=== Begin Enclosure ===

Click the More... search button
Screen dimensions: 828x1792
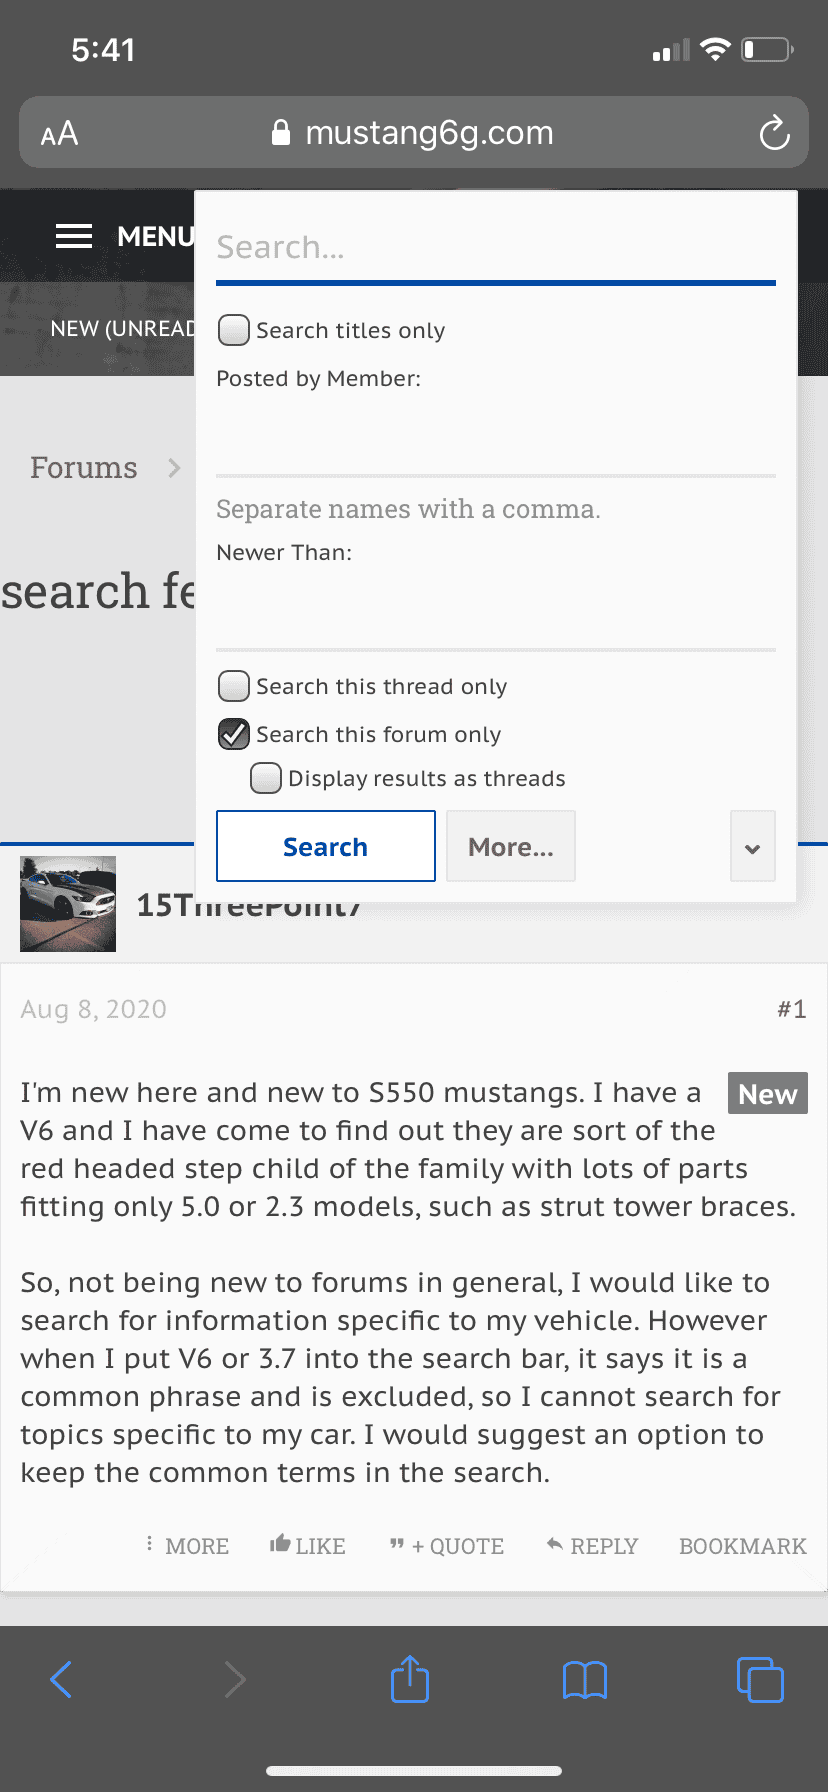(511, 846)
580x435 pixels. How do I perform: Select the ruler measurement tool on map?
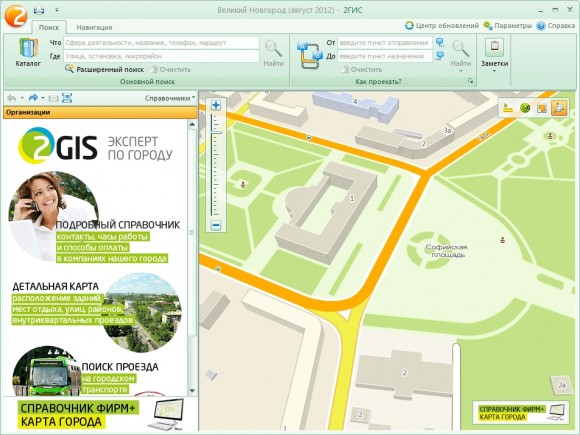pos(508,108)
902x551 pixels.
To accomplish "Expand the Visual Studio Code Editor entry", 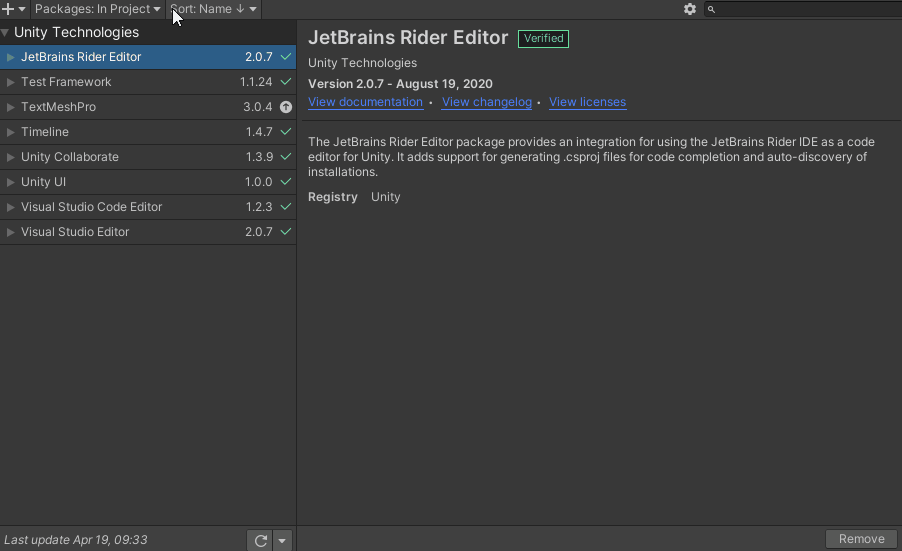I will click(x=11, y=207).
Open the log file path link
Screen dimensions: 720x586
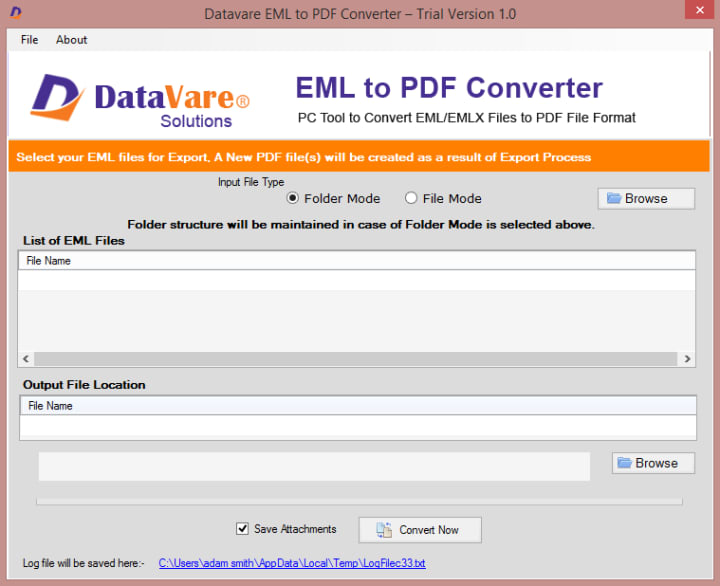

=== End Enclosure ===

◆ Task item ◆
Reproduce, unchanged, each line between the one with "Open the log file path link" and the last line of the material, both included; the pictures do not go in.

◆ Expected output ◆
Open the log file path link
Screen dimensions: 720x586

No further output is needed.